BEGIN Reading text

Man arrested on murder charges
Courtesy of the Madera Police Department
Jeffery Olson, 33, a long time Madera resident has been charged with murdering his wife, 35-year-old Maigan Olson in their home Thursday evening in the 3300 block of Winter Way, near Westberry Boulevard.
In what can only be described as a horrific act of domestic violence, a 33-year-old Madera man shot and killed his wife early Thursday evening in the 3300 block of Winter Way, then walked outside holding their month-old baby and waited in his front yard for police to arrive, according to authorities.
Jeffery Olson then reportedly confessed to the crime.
Residents said the couple’s nine year old child witnessed the shooting and ran next door to neighbors to get help. Maigan Olson, 35, was pronounced dead inside the residence.
It is not known what prompted Olson to shoot his wife multiple times inside their home. Olson had no previous arrest record and no previous calls to police were shown to the residence.
Madera Chief of Police Dino Lawson said the shooting was being characterized as domestic violence and the investigation into the murder was ongoing.
“When the officers got there, (Olson) was standing there holding the 3-week-old (infant). He didn’t resist... During the interview, a confession was obtained. All we know is there was possibly an argument going on,” Lawson said.
There was no history of violence or previous calls to police from the residence, Lawson said, and no indicators of alcohol or drug use by Olson were found at the scene. “That’s what makes this so tragic and bizarre,” he said.
The children were turned over to Child Protective Services, and then placed with extended family members.
Olson was arrested on charges of murder and booked into the Madera County jail. He is being held in lieu of $1 million dollars bail.
Lawson went on to say that all type of factors such as mental illness, job loss, financial stress or confinement that could have precipitated the murder were under investigation at this time.
“Who knows what is occurring with individuals now at this time (of COVID-19 pandemic). It doesn’t justify this or any domestic violence ... but there is a lot of stress and pressure on everybody right now,” he said.
Lawson encouraged anyone experiencing domestic violence or threats of domestic violence to call police at 911 for emergencies or on the non emergency dispatch number of 675-4220. That line is also answered 24 hours a day, 7 days a week.
“Do not feel you are trapped in your home (with an abuser) and you can’t call. It’s very important you continue to do that, now more than ever, with people confined to their residences. We don’t want crimes going unreported with victims sitting there, suffering. Victims and their families will have places to go. Call us and we will get there to help,” Lawson said. “Or if you know of someone being abused, please also call.”
Lawson said overall crime in Madera was down about 30 percent within the last month of sheltering inside or working at home, but everyone was struggling to adapt to the pressure and new situations. Maintaining patience and mental health was also a widespread and serious concern.
“But (crime) can spike or change in a minute. Take a deep breath, get outside and get some exercise (safely). Take a break from all the (bad) news on TV. Talk to people, take care of yourselves ... check on family, neighbors ... other people to make sure they are doing OK,” he said.

END Reading text

_To do_
1. According to the news article, which factors did Lawson say were under investigation as possible causes of the murder? List every one.
2. In the news article, what bail is Olson being held in lieu of?

BEGIN Information shown

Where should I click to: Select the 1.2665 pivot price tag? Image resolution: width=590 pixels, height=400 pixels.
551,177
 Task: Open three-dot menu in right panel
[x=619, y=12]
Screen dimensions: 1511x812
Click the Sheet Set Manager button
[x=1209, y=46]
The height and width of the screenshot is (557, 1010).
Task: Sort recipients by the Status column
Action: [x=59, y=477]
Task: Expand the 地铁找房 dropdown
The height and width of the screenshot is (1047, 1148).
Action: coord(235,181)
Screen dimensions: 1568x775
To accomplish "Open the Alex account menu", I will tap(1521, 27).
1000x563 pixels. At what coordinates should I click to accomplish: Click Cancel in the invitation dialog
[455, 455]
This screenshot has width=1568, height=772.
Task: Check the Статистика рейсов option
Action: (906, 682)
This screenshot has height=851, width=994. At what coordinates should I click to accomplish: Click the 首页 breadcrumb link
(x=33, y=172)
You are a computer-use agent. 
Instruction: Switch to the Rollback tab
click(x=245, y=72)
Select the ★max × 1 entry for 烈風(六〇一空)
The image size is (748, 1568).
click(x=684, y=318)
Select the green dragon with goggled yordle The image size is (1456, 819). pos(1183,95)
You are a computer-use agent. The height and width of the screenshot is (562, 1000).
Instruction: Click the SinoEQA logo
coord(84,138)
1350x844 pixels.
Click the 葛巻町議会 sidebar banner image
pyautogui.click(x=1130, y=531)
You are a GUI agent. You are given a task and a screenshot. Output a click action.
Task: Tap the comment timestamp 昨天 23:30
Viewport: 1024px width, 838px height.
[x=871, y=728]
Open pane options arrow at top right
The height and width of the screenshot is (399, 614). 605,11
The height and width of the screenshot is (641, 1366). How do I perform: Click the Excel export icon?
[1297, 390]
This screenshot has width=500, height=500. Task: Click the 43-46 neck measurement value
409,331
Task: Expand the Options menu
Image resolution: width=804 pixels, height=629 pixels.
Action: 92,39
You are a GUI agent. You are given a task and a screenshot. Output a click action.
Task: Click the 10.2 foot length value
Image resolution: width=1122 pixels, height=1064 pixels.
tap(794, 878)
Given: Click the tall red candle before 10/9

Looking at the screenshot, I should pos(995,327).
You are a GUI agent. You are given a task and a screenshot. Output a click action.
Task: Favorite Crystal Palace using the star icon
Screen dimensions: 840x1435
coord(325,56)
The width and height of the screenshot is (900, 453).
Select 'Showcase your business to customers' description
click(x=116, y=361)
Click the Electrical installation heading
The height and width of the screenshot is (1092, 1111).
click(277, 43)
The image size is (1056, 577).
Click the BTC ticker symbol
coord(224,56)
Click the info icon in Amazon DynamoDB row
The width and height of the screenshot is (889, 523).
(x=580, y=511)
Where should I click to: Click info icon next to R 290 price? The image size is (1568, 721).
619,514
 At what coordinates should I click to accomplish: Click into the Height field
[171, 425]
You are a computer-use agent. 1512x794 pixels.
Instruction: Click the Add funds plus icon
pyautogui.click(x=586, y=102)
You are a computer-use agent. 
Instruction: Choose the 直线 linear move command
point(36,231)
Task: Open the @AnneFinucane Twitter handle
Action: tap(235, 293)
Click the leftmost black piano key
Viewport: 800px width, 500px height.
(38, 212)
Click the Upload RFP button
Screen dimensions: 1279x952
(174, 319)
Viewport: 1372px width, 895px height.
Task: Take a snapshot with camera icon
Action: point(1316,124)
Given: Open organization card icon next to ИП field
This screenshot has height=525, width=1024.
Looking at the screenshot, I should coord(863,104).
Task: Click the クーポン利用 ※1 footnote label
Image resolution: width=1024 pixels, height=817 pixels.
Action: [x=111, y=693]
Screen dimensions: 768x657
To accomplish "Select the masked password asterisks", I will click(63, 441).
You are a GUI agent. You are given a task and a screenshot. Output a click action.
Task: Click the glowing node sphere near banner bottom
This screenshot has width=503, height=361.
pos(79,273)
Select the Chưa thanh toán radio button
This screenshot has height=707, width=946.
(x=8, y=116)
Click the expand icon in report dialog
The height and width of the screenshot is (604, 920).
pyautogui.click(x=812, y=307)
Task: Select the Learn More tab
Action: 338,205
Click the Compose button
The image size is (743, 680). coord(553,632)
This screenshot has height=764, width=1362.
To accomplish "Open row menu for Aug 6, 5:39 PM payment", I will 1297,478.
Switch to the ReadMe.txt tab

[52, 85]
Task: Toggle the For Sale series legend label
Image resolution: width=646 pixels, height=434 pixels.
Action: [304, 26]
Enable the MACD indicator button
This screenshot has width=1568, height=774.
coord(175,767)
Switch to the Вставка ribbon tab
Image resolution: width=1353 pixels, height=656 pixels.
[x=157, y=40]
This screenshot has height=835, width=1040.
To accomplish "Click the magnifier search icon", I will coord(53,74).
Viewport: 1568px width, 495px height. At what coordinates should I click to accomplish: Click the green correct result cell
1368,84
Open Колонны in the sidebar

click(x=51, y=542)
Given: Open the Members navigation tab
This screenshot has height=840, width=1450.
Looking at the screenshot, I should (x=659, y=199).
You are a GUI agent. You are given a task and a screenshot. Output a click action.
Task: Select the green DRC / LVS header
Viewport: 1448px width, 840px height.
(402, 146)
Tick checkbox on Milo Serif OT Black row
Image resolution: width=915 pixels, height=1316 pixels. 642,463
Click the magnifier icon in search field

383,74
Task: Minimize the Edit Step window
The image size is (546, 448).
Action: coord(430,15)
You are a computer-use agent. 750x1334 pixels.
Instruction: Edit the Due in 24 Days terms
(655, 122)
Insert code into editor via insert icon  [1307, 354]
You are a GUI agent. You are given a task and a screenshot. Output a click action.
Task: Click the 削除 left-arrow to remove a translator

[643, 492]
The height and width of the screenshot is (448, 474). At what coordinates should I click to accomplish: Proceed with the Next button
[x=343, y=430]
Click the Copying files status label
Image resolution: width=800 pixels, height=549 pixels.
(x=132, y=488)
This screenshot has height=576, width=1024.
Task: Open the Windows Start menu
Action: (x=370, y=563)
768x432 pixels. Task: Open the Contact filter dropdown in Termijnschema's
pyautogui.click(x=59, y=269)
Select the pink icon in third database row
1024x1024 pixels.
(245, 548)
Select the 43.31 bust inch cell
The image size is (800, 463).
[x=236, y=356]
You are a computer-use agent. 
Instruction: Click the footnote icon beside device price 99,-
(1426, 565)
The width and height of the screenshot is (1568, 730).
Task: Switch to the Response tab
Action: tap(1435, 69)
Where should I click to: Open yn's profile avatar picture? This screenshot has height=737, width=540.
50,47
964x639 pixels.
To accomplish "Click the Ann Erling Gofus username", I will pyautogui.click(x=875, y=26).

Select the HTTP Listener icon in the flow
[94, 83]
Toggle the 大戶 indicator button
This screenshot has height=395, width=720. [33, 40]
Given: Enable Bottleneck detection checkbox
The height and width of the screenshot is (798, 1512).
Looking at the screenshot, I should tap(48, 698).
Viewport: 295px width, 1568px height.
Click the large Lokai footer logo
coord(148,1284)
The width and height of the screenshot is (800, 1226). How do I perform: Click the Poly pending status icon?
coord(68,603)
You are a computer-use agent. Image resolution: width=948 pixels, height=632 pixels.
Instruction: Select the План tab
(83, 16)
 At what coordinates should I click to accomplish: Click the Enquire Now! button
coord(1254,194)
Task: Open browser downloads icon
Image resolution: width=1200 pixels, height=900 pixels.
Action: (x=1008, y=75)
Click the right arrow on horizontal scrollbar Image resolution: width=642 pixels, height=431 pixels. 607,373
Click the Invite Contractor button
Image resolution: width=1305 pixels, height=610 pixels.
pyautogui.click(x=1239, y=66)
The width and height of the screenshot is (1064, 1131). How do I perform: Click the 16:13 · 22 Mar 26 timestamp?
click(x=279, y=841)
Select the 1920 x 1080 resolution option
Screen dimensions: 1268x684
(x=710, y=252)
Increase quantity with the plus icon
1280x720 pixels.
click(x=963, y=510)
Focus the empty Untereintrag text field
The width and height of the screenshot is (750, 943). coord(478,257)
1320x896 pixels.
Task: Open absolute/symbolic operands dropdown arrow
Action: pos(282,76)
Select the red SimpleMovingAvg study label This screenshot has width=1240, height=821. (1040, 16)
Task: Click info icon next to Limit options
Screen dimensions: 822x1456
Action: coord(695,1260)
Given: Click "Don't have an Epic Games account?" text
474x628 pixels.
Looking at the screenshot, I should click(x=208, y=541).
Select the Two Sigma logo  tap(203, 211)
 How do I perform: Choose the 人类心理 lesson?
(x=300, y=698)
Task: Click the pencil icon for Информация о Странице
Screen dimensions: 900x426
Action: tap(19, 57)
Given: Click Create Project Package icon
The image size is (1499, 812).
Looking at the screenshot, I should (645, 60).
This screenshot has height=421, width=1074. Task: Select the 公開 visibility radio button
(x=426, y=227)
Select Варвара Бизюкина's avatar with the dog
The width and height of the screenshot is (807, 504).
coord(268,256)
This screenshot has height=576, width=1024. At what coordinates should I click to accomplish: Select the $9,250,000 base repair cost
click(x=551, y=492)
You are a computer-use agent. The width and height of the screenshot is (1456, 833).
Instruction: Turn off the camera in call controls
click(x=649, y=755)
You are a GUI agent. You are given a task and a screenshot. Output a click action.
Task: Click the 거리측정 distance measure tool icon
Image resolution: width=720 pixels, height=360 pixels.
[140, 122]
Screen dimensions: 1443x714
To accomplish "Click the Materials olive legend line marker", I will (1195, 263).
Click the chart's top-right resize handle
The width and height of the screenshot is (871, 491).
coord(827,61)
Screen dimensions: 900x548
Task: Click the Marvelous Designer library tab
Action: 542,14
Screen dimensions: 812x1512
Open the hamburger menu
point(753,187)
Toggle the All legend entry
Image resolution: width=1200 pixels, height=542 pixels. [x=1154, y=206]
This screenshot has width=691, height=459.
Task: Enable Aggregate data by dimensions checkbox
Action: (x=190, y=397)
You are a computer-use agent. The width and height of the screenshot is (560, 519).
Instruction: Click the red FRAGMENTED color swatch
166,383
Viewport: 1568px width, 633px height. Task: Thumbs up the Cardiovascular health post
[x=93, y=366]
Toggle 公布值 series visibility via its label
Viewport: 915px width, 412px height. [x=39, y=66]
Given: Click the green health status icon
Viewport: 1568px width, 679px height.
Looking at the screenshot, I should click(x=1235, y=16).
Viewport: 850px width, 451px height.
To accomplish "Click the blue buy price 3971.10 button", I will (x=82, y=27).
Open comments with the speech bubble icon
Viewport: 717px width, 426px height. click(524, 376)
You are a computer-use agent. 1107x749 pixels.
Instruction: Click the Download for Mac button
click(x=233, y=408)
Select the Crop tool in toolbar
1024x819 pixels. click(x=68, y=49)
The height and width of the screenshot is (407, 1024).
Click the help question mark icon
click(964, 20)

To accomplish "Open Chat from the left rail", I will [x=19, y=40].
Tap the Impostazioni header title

END Information shown

_Answers for this exercise_
1. Mental illness, job loss, financial stress, and confinement.

2. He is being held in lieu of $1 million bail.